▶ _Required work_: When you reach the line with "Where should I" in the listing below, write out that line and every one after it exactly, and skip the pictures.

** Opening Information given block **

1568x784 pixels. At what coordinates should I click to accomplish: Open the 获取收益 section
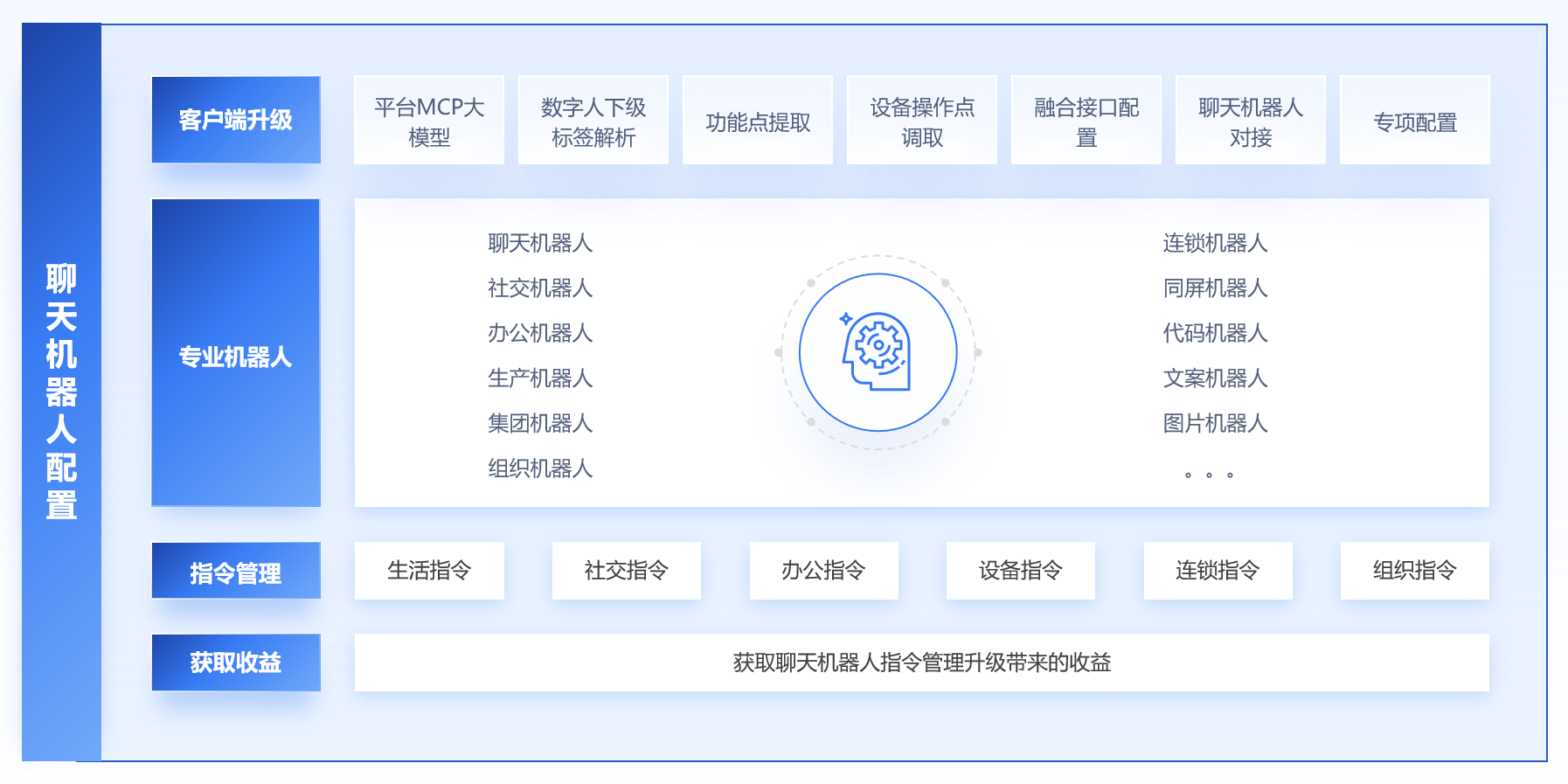[x=236, y=663]
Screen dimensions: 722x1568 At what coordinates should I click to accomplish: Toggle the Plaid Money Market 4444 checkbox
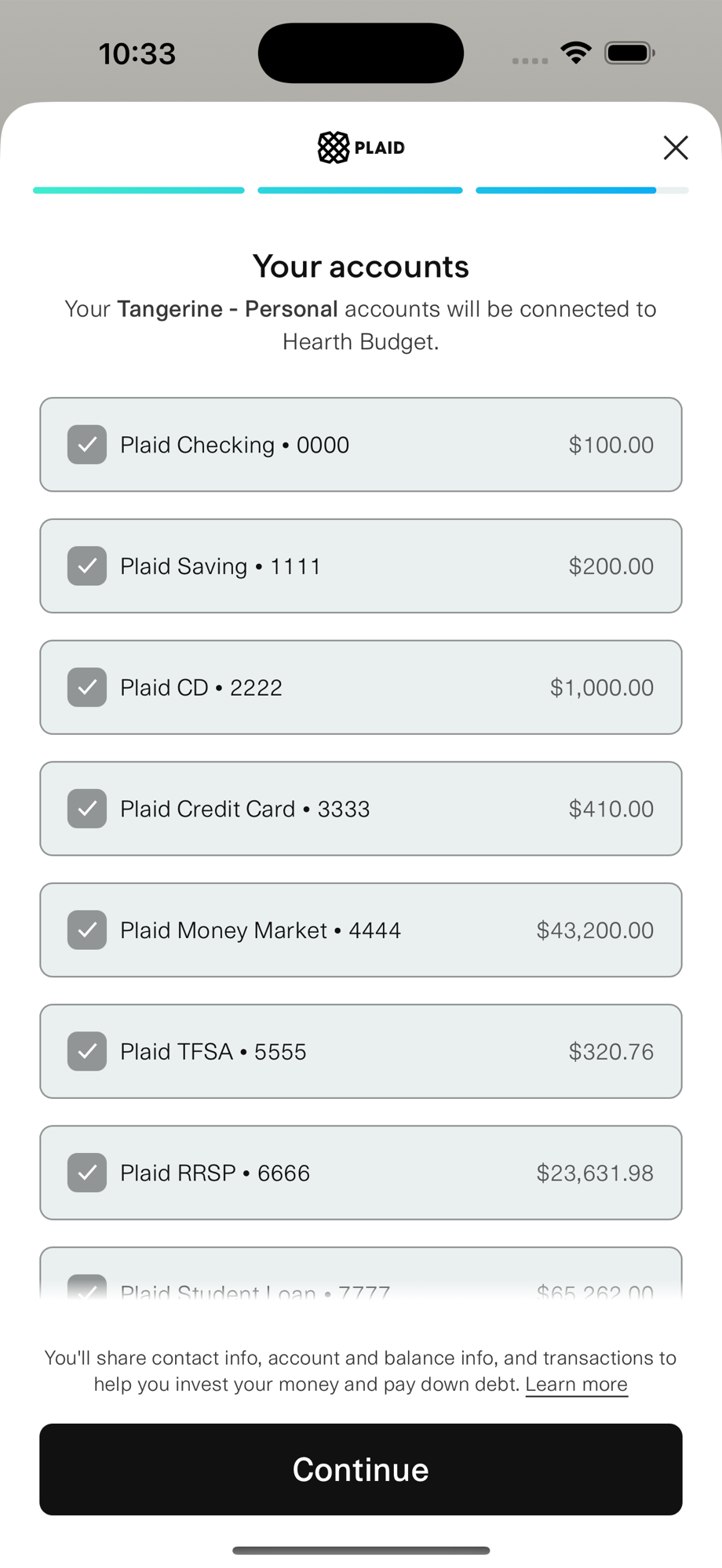(x=87, y=930)
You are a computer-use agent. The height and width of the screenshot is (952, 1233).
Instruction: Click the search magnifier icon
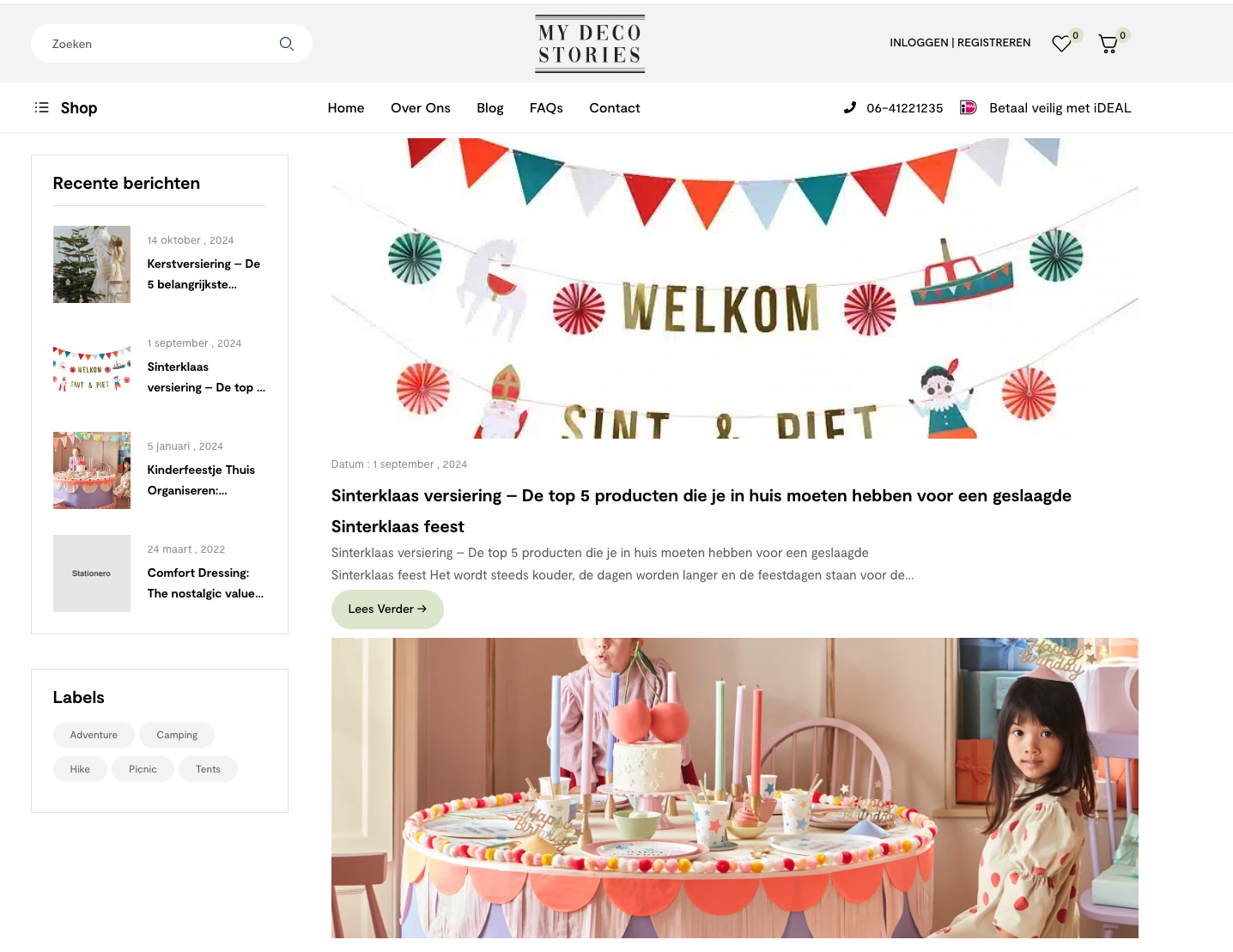tap(287, 44)

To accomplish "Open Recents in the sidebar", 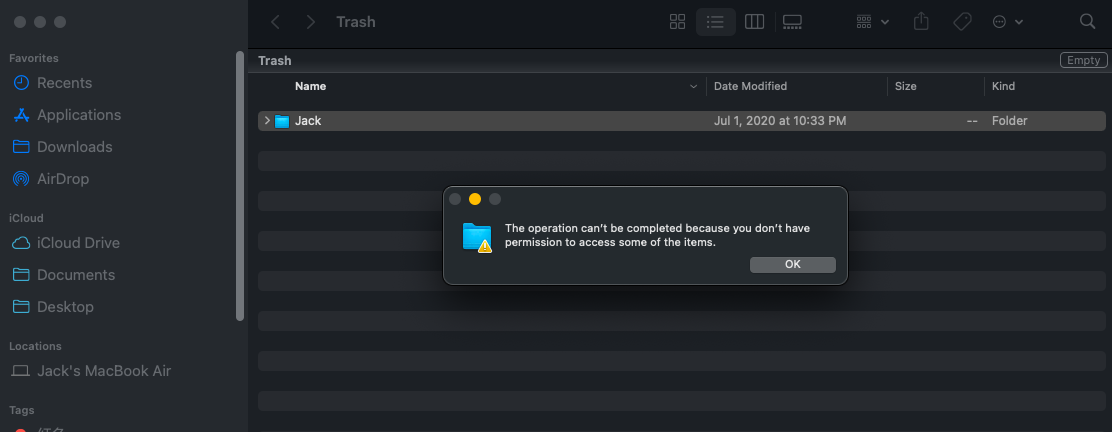I will [x=64, y=83].
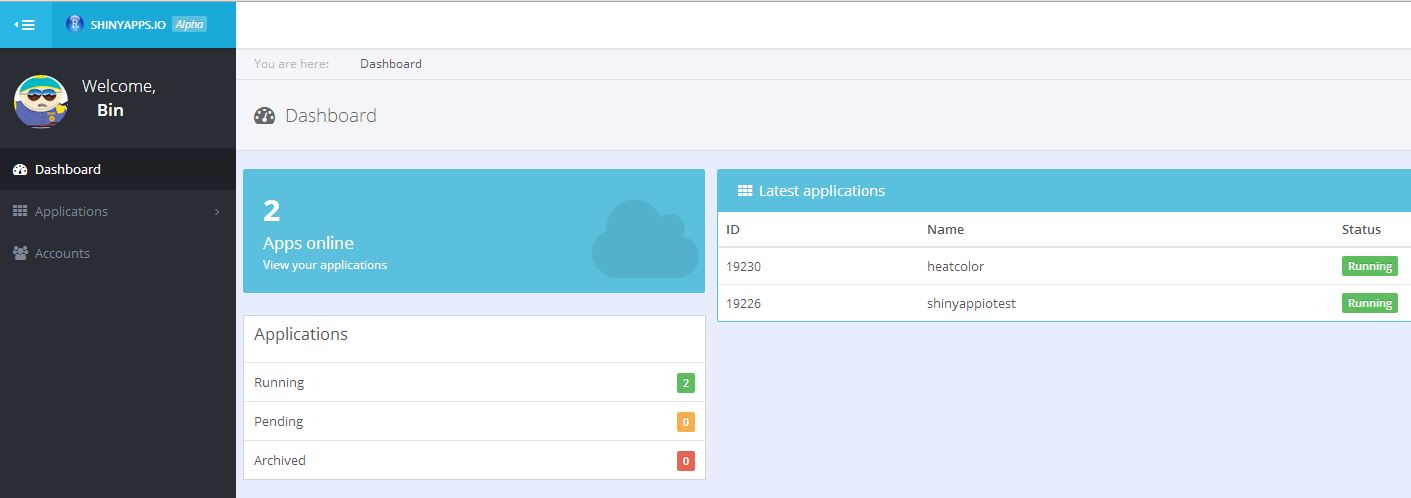This screenshot has width=1411, height=498.
Task: Click the Accounts people icon in sidebar
Action: click(20, 254)
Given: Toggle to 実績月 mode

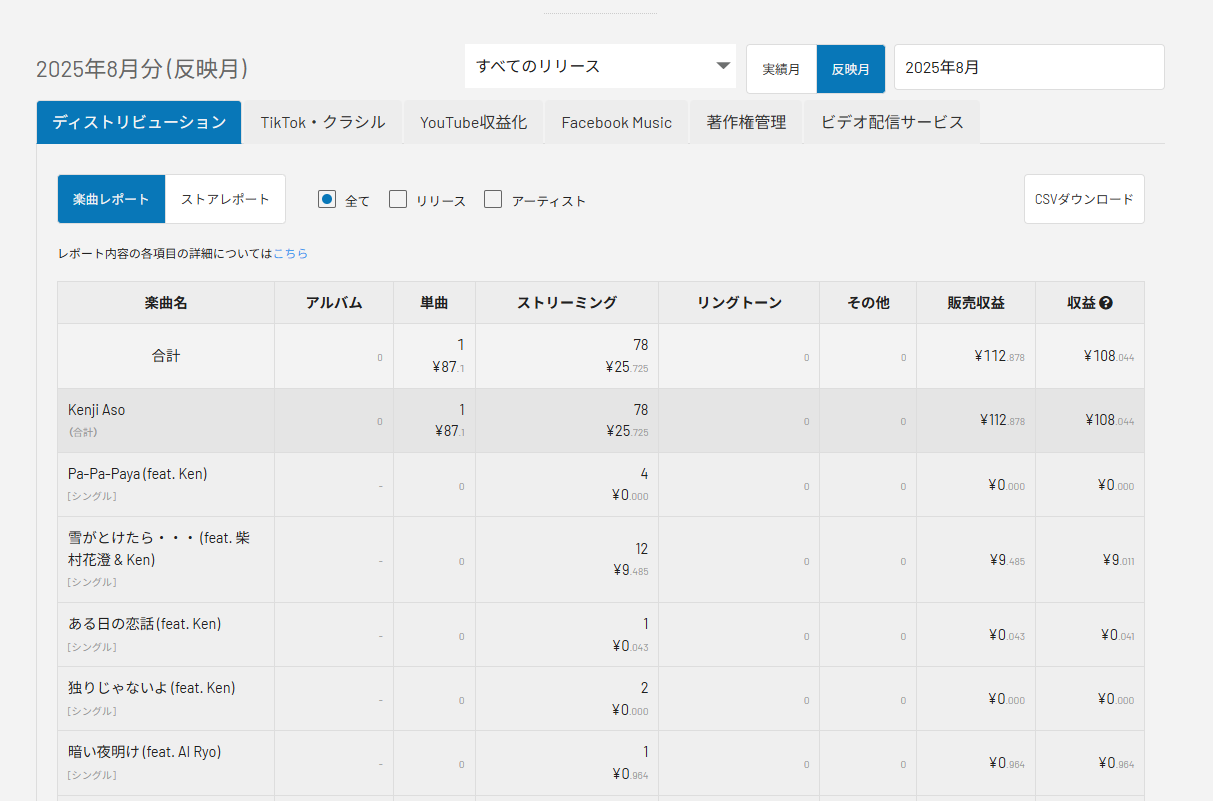Looking at the screenshot, I should [781, 69].
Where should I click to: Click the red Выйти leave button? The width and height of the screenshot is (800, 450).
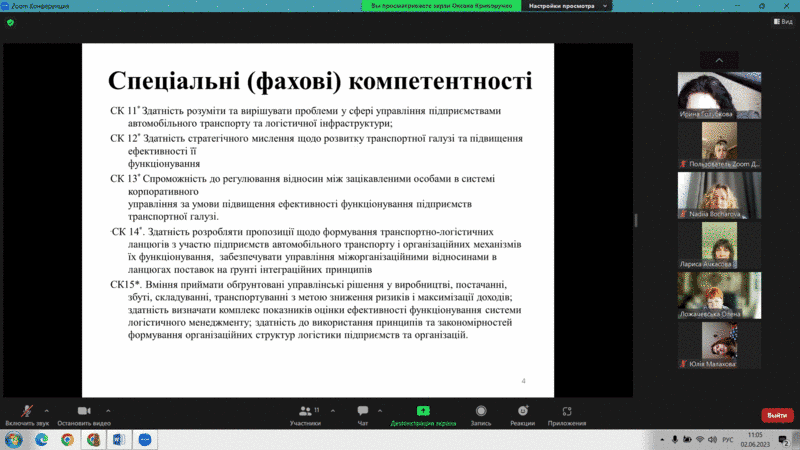click(775, 415)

** Closing Information given block **

▶ _Problem solution_:
Where should I click to: Click the red Выйти leave button? The width and height of the screenshot is (800, 450).
click(775, 415)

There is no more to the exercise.